With the buzzword 'hybrid' on the lips of many, Roland has taken the lead and created an electro-acoustic 'hybrid' cajon – a unique concept which, until now, would have seemed as likely as an electronic conversion of a penny whistle.
Cast your eyes over the black finish shell for a moment – it may appear like any we see in the myriad of bars and acoustic cafés. This is no ordinary cajon but is mightily pimped-up. Though playable like any acoustic model, the box comes fully-loaded with electronic sounds including diverse percussion, sound effects and even cajon samples too!
Construction is fairly conventional; a basic rectangular box made from MDF and a contrasting tapa in light Sapele veneer. However, behind the grained façade are hidden sensors of the type found in Roland's electronic drums. One is located just below the front edge, triggering sounds set as 'edge', the other approximately a third of the way down and designated 'head'.
"Before touching the power button, we can't resist a play in a natural acoustic state – with just a few taps in and around the usual sweet spots, this cajon shows immediate promise."
Considering its Spanish/Peruvian origins, in a tongue-in-cheek way Roland has named its latest piece of e-wizardry the EC-10EL Cajon. 'El' means 'the one' in Spanish, however the prefix in this case stands for Electronic Layering.

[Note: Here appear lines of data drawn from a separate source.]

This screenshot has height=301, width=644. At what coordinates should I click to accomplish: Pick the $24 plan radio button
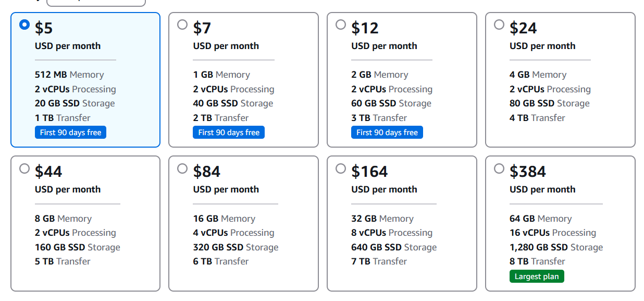tap(499, 25)
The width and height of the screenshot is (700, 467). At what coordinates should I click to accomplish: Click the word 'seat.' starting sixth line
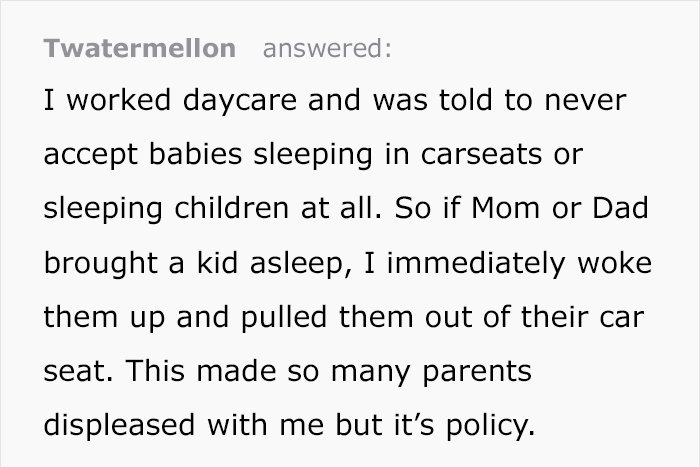[x=78, y=372]
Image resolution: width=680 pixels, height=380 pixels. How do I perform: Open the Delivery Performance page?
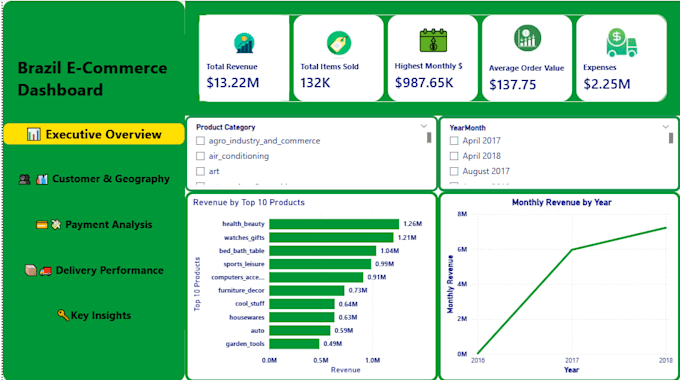94,270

This is where the electronically produced sounds are mixed or 'layered' with the natural voice of the cajon.
The EC-10 may be either mains powered (via the supplied PSU), or run under batteries, making it ideal for buskers. The 60 velocity-sensitive sounds are divided up into three groups, Cajon, Percussion and SFX, each one easily selectable during performance via the top panel of the cajon shell.

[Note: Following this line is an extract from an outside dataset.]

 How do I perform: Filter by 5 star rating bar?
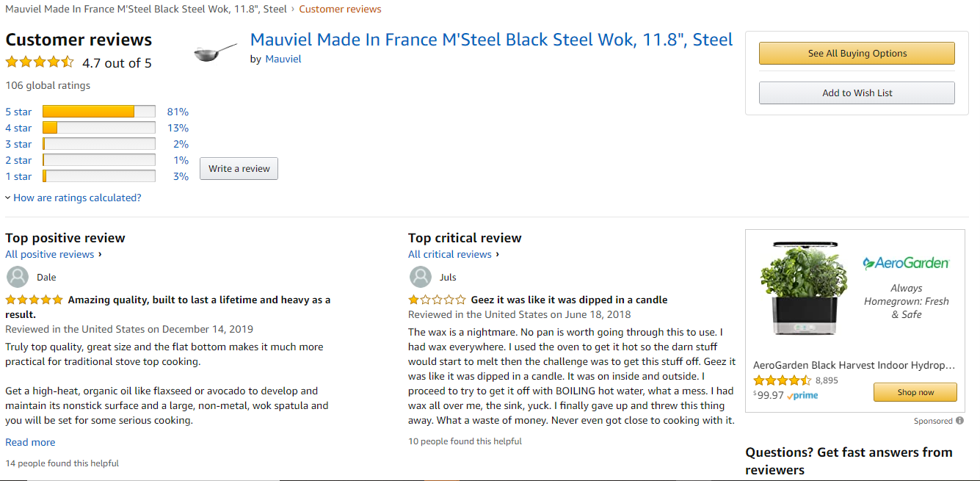coord(98,112)
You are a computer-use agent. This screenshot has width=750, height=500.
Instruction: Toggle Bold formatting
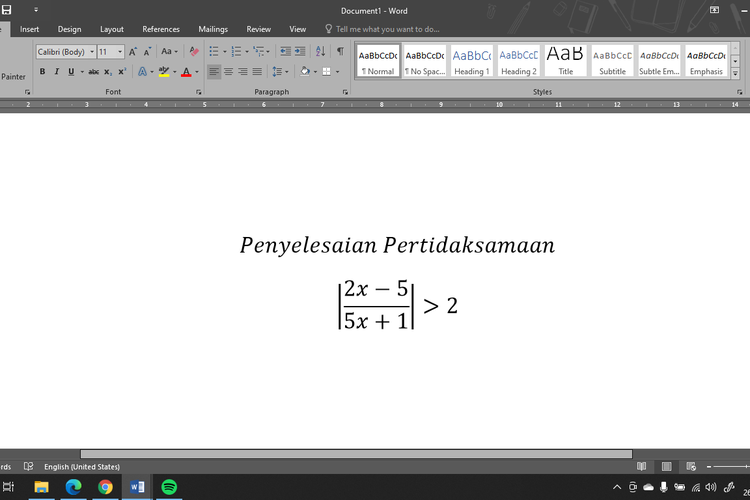42,72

Located at the upper/rear portion of the cajon is a cunningly adapted handle from a Roland amplifier. This has a dual purpose of handle and sound hole. It features a recess at one end for your hand, and to the other (on the inside of the cajon), there is a cut-out to allow the acoustic sound to emanate. Also around the back but a little lower down, we find the mains input, battery casing, mix-in (for user MP3 or CD player), electronic sound output jack, volume and trigger balance between 'head' and 'edge'.
Before touching the power button, we can't resist a play in a natural acoustic state – with just a few taps in and around the usual sweet spots, this cajon shows immediate promise. Towards the top we have a nice crisp slap and only a few centimetres down, a sound which is full and meaty. Also, there is an unusually effective underlying snare rattle which really does enhance the cajon.

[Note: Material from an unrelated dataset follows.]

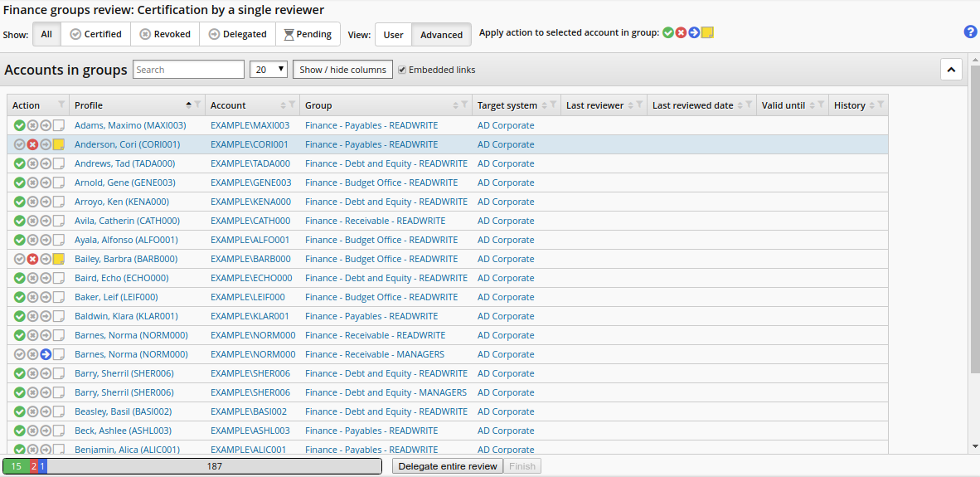The image size is (980, 477).
Task: Open the page size dropdown showing 20
Action: point(269,70)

Now, switching on a cajon – how weird does that seem? Well, it certainly takes a little getting used to, but on it goes and the LED segment illuminates to show a single-character numeric display. Sat in the driving seat the display/control panel is plenty large enough to give a clear view of the display and is easily accessible.
Firstly, we try a few of the electronic cajon sounds, blending nicely with the acoustic side of the instrument. The fat-sounding bass cajon reverb on the 'head' gives a surprisingly effective sound reinforcement. When playing lower frequency samples such as Vintage, Cajon Foot, Dubstep and a range of other useful sounds it literally transforms the way you play.
The blending or layering is really superb – perfectly in sync and with zero latency. Also, not forgetting, those electronic sounds can be output directly into an amp/PA and the box can be miked up just like any acoustic model – the potential is enormous.
The selection of complimentary sounds is highly playable. Perhaps the only one that could be deemed a touch gimmicky is the 'Voice Yeah' which could quickly grind you down. However, there is a mix of electronic and acoustic samples such as the Afro Stomp and Ambient snare that transform the instrument.
We expect most users will take advantage of the actual cajon samples. This may appear to be a daft thing to suggest, but think of it as a way of reinforcing the natural acoustic instrument.
One of our initial concerns was, would the internal electronics effect the natural acoustic properties? Would it be able to resonate with the reduction in the volume of the enclosure? Fortunately, this doesn't appear to be the case. Overall we are treated to a powerful cajon sound which is also enhanced by the electronics – awesome.